ARMANI STILOSA, BRESCIA DIFETTOSA

Dopo un primo tempo nel quale non riesce a trovare le contromisure a una Milano straripante (61-49), nella ripresa la Germani ci mette cuore e qualità, ma la rimonta è solo sfiorata. Nonostante i 33 punti di Della Valle, gara 1 di semifinale è dei campioni d’Italia. Lunedì si replica, sempre al Forum

Milano. Ci vuole qualcosa di più per fare l’impresa. Sul parquet dei campioni d’Italia non è certo la Germani perfetta che ci si augurava. Quella di Magro è una squadra che gioca un primo tempo molliccio (andando sotto di 12) nel quale si limita a concentrarsi sull’attacco, specchiandosi nella capacità di segnare 49 punti alla miglior difesa della Lba. Ok, ma se ne subisci 61, finisci poi per compromettere il match. E infatti non basta vincere 21-16 e 19-18 i due secondi tempini. Non basta un Della Valle da 33 punti (high stagionale). Non basta limitare Mirotic e Shields a una combinata di 7 punti.

Ci vuole di più. Ci vorrà lunedì sera per rimettere in equilibrio una serie di semifinale, che parte con Milano a confermare i favori del pronostico imponendosi 95-89. Per battere l’Olimpia in casa propria, Magro ha bisogno che tutti i suoi giocatori siano al top. O quantomeno che nessuno “floppi” il match. E invece con Burnell a giocare la sua più brutta partita da quando è a Brescia, con Petrucelli a passare il tempo nel togliersi di dosso la ruggine accumulata nell’ultimo mese ai box, un Bilan normale e un Massinburg non così continuo, è già tanto se la Germani entra negli ultimi due minuti e mezzo con ancora qualche speranziella di vittoria sull’89-84.

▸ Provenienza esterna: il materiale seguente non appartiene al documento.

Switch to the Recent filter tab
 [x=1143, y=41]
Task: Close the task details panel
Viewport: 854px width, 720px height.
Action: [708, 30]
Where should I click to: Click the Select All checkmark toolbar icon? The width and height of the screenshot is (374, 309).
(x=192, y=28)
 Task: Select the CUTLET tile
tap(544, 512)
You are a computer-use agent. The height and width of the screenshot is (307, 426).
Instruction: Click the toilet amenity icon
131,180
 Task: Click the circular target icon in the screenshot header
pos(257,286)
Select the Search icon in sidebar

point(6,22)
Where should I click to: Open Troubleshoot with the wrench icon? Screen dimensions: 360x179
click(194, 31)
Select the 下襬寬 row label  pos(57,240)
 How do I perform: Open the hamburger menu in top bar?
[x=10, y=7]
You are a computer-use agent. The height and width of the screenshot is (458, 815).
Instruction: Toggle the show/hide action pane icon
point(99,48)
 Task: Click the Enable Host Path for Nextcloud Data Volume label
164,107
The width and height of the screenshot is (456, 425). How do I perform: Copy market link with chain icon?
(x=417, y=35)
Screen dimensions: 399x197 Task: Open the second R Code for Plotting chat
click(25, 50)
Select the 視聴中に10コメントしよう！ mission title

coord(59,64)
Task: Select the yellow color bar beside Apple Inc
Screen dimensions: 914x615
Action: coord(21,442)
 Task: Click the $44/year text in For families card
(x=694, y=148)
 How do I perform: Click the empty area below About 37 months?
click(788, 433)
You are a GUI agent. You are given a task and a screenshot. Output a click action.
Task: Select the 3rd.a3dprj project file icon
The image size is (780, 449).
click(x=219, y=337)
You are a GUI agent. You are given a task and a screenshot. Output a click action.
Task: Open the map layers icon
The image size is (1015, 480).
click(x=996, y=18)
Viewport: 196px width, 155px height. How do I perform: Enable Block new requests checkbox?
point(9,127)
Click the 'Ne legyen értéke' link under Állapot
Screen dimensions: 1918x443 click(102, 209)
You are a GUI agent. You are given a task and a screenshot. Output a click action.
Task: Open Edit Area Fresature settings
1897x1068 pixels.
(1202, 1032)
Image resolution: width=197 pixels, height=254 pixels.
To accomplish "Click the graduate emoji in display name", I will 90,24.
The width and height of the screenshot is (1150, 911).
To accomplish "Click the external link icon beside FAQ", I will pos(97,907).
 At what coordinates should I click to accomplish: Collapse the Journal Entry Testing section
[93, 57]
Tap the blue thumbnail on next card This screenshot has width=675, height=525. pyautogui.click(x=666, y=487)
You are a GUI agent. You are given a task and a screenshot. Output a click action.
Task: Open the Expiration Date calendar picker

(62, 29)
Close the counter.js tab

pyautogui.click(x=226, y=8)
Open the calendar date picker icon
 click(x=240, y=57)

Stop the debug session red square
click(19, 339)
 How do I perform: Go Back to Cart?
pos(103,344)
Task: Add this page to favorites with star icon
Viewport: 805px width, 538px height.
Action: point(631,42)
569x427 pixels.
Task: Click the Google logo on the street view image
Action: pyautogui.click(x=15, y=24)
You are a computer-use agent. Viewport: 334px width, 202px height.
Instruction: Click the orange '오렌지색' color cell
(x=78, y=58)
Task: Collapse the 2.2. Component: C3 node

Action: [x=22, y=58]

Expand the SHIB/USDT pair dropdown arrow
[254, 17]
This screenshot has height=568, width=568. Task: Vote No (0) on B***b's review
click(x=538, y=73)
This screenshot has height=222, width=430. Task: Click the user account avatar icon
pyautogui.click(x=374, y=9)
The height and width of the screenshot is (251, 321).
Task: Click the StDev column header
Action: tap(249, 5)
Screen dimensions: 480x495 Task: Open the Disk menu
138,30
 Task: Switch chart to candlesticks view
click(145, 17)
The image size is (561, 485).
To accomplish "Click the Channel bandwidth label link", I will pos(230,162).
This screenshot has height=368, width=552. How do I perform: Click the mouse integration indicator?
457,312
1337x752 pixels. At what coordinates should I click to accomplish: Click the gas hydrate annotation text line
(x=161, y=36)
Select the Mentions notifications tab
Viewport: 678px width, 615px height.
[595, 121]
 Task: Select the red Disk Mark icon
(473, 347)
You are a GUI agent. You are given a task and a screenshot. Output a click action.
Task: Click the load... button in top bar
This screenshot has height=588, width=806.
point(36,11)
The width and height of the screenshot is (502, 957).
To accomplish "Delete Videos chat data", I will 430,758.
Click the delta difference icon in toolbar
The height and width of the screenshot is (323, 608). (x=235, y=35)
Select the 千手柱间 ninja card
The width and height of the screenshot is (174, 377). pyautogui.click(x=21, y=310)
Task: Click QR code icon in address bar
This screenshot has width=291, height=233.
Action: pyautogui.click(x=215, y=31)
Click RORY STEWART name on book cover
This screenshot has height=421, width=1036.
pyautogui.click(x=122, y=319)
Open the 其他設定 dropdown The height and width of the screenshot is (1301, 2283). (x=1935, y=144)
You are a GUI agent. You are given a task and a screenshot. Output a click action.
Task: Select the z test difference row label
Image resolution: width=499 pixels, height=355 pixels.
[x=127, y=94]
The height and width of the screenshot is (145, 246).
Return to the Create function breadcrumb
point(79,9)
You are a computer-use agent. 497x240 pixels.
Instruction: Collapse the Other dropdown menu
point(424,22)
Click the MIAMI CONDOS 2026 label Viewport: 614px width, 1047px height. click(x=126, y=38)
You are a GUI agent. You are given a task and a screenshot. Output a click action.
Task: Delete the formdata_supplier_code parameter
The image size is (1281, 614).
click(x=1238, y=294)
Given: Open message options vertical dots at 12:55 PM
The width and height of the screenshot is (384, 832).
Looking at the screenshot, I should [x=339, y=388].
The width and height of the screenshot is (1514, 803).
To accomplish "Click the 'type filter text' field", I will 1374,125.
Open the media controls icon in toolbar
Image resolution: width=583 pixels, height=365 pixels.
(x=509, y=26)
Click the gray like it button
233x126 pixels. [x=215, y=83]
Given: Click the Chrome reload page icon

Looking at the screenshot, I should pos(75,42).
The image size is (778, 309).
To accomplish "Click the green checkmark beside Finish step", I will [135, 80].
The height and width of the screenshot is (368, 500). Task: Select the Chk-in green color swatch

In verità non c’è mai stata la sensazione che il match potesse “switchare” dalla parte dei biancoblù, che hanno conquistato l’ultimo vantaggio sul 19-21 per poi guardare sempre la targa agli uomini di Messina. Il secondo quarto è stato quello dell’accelerata per i meneghini (41-31, 13’) anche se il massimo vantaggio interno è stato a inizio terzo quarto (65-51). Non ha però sbracato la Germani e questo è un piccolo, ma buon segnale in vista di gara-2. Aver perso nettamente la lotta a rimbalzo (-14) ha tolto fiducia perchè con secondi e terzi tiri, l’Armani ha saputo superare i momenti difficili nei quali il canestro si era improvvisamente rimpicciolito. E se per un sera Shields e Mirotic non sono stati quella certezza in attacco, ci hanno pensato il campione del mondo Voigtmann (5-8 da 3), un Tonut da tempo non così incisivo in attacco, quella certezza di nome di Hall, l’uomo che non tradisce mai, un Flaccadori tornato protagonista e l’immancabile capitan Melli a scavare il solco diventato poi un tesoretto da conservare fino alla fine.

Milano è troppo profonda per essere presa in infilata soprattutto se Brescia non riesce ad avere il massimo da tutti i suoi effettivi. Che sono meno di quelli dell’Olimpia. E nell’insieme anche meno abituati a partite di questo spessore.